Well I guess it's time to go home.

Here I am sitting at the bar at Il Vaggio Italian Kitchen outside of Delta gate D4 in the Salt Lake City Airport drinking a beer that is not 3.2 alcohol by volume finally and reflecting on the past 5 days of adventures in Salt Lake City, Provo and especially Moab.   

After landing in Salt Lake City a few of us headed to Provo to stay instead of driving the entire 4 hours to Moab. 

Provo is an interesting college town. It basically has 2 bars and they mostly sell 3.2 ABV beer. The laws in Utah are certainly interesting from the severe restrictions on ABV to the shot measuring devices to not being able to get a double shot but can get a drink with 2 separate shots. None of which makes much sense and is from a different time for sure.

The three of us had some brews, talked about mountain biking, life and ate some below average food at a Japanese restaurant before heading back to the hotel.

The next morning we got up early (not by choice as the 2 hour time change I never got used to) and headed to Moab. The first hour the terrain changed greatly.

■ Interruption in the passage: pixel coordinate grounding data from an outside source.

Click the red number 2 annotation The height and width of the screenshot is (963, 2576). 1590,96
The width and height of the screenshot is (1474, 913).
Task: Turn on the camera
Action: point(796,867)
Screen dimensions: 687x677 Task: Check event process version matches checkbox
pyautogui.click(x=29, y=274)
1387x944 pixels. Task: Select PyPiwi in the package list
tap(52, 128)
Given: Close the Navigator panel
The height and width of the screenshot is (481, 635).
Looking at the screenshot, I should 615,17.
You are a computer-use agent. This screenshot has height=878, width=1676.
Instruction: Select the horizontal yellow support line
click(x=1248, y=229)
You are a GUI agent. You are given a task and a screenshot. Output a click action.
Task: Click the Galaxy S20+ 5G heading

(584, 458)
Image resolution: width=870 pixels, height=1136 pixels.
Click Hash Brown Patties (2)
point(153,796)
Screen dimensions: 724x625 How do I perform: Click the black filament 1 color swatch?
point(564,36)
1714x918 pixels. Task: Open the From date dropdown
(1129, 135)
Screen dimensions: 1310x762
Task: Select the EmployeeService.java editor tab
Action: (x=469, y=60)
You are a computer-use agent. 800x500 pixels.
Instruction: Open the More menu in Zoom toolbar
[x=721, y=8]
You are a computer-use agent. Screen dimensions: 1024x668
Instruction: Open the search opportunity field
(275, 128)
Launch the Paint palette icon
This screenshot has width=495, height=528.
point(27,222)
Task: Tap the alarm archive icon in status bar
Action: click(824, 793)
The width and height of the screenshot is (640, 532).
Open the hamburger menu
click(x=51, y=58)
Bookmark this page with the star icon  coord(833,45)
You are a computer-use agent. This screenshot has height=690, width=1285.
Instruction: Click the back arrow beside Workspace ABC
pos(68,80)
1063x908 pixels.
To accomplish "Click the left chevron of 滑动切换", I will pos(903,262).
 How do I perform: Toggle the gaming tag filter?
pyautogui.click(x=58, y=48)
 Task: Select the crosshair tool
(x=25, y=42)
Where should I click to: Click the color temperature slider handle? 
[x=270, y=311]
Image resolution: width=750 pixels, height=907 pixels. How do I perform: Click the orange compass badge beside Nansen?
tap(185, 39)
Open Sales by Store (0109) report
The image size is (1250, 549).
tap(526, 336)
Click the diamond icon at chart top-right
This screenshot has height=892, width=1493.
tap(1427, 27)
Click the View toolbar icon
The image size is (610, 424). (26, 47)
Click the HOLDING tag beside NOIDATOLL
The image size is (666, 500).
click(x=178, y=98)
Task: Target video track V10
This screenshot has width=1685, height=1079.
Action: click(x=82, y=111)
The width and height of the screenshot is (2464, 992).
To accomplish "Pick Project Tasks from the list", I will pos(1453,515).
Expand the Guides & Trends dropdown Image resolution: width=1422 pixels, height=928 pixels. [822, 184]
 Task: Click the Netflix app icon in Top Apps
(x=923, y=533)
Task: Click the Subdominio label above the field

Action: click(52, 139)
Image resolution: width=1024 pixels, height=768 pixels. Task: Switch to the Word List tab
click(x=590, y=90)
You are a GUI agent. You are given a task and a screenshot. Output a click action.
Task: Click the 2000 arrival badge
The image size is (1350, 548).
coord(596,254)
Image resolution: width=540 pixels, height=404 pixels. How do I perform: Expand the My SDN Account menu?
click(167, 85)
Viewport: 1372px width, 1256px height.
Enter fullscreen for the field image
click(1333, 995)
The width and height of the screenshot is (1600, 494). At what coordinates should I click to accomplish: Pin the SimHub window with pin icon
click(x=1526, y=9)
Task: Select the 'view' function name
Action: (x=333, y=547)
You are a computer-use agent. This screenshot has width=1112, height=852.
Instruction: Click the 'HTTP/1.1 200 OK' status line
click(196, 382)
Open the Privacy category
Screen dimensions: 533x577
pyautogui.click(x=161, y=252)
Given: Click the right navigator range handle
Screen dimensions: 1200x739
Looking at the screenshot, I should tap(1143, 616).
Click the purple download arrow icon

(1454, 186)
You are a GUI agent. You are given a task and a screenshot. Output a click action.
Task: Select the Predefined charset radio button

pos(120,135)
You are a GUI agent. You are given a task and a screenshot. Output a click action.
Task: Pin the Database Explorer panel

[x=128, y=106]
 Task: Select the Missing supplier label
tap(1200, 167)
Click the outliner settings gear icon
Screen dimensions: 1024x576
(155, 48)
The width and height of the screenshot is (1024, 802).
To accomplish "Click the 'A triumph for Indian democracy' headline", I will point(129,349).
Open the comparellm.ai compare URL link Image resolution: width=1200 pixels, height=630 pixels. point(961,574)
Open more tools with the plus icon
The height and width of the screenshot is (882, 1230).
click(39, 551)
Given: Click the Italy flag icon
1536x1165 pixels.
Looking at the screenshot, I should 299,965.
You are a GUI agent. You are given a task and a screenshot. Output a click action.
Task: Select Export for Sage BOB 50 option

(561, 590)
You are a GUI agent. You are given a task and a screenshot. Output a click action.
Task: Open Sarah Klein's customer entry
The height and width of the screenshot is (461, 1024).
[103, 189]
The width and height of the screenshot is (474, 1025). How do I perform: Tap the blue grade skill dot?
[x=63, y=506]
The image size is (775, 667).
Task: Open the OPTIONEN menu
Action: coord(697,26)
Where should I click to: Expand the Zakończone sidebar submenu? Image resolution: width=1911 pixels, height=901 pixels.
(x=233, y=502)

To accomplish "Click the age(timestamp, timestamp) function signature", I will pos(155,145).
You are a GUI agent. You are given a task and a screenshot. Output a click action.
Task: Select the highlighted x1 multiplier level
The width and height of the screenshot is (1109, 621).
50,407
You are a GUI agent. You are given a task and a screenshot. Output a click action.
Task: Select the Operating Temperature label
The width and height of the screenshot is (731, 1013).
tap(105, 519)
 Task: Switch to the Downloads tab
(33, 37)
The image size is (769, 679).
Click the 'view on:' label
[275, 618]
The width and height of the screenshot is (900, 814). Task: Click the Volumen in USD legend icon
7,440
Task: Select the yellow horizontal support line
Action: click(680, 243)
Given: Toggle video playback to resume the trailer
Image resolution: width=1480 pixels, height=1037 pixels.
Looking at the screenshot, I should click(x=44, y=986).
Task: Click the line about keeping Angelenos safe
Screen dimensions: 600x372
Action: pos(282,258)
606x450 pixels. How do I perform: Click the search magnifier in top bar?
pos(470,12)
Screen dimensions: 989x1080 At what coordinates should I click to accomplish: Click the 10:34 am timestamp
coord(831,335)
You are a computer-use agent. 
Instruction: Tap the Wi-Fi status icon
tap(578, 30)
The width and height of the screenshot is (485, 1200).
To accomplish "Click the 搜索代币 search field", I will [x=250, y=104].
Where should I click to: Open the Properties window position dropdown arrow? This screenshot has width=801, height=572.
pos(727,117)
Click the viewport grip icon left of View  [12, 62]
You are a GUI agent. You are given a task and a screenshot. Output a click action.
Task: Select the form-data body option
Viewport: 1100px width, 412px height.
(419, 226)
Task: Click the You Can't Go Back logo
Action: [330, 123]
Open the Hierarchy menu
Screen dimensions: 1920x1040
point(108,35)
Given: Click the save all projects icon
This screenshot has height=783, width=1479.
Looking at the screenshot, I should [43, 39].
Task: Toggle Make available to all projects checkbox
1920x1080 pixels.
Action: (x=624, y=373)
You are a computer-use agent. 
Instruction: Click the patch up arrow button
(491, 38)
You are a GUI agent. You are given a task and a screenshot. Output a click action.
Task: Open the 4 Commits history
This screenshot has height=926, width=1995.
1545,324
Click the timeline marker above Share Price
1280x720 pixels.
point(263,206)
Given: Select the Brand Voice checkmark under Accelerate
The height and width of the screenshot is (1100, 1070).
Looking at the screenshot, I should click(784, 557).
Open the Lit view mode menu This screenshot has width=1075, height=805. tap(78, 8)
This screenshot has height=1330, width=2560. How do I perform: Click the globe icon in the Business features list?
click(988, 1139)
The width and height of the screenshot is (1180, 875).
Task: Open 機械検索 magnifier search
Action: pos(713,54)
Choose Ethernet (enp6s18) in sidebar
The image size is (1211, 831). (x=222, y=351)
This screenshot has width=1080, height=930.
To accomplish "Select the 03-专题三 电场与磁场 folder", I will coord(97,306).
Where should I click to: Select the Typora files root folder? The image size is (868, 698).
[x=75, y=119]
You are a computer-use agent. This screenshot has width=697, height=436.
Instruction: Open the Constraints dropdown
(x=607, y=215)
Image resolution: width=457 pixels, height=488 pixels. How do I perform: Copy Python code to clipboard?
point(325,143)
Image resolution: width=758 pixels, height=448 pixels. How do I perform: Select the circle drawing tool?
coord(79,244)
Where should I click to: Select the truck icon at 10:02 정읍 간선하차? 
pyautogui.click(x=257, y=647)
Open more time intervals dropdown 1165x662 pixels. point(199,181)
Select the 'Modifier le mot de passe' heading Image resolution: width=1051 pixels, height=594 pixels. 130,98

We started in mountains with lush green forests and soon thereafter we were in high desert and then it was like we were in a movie of the wild west with nothing but rock and sand for as far the eye could see.  In the distance you could see an enormous snow covered La Sal mountain range peaking over the horizon in all its intimidating glory.  

As we got closer to Moab the terrain  got seriously more rugged and I had the sense that many people perished in that harsh unrelenting environment over time and it is intimidating in that way.  

We got to Moab with some time to blow before our first ride and checked out all the bike shops.  Moab's bike shops are well stocked with gear and bikes of many different brands. 



We grabbed lunch  at the Moab brewery which even they cannot sell beer above 3.2 from the tap but they had a 9.6% 137 IBU double IPA in a can that was pretty good but super bitter.

 We finished lunch and headed to the Rim Condos that we were staying in to meet everyone and get setup in our rigs for the next 4 days.


I got to ride a Spot Rollick 607 which is a sweet ride.  It's a 650b, 160 mm travel, carbon bike that rides incredibly well. It has what they call the living link suspension that uses a leaf spring which eliminates some cartridge bearings and allows the bike to pedal up more efficiently. I was thoroughly impressed with the bike.

Before, during and after setting up our bikes we all met each other and then off to the trail head for our first ride.


 We split into two groups and our guide Dave gets us together and we set out into the desert for our 16 mile ride.  Having only been to Utah once before and long before I mountain biked I wasn't sure what to expect exactly but I knew it would be at the very least be a ton of fun.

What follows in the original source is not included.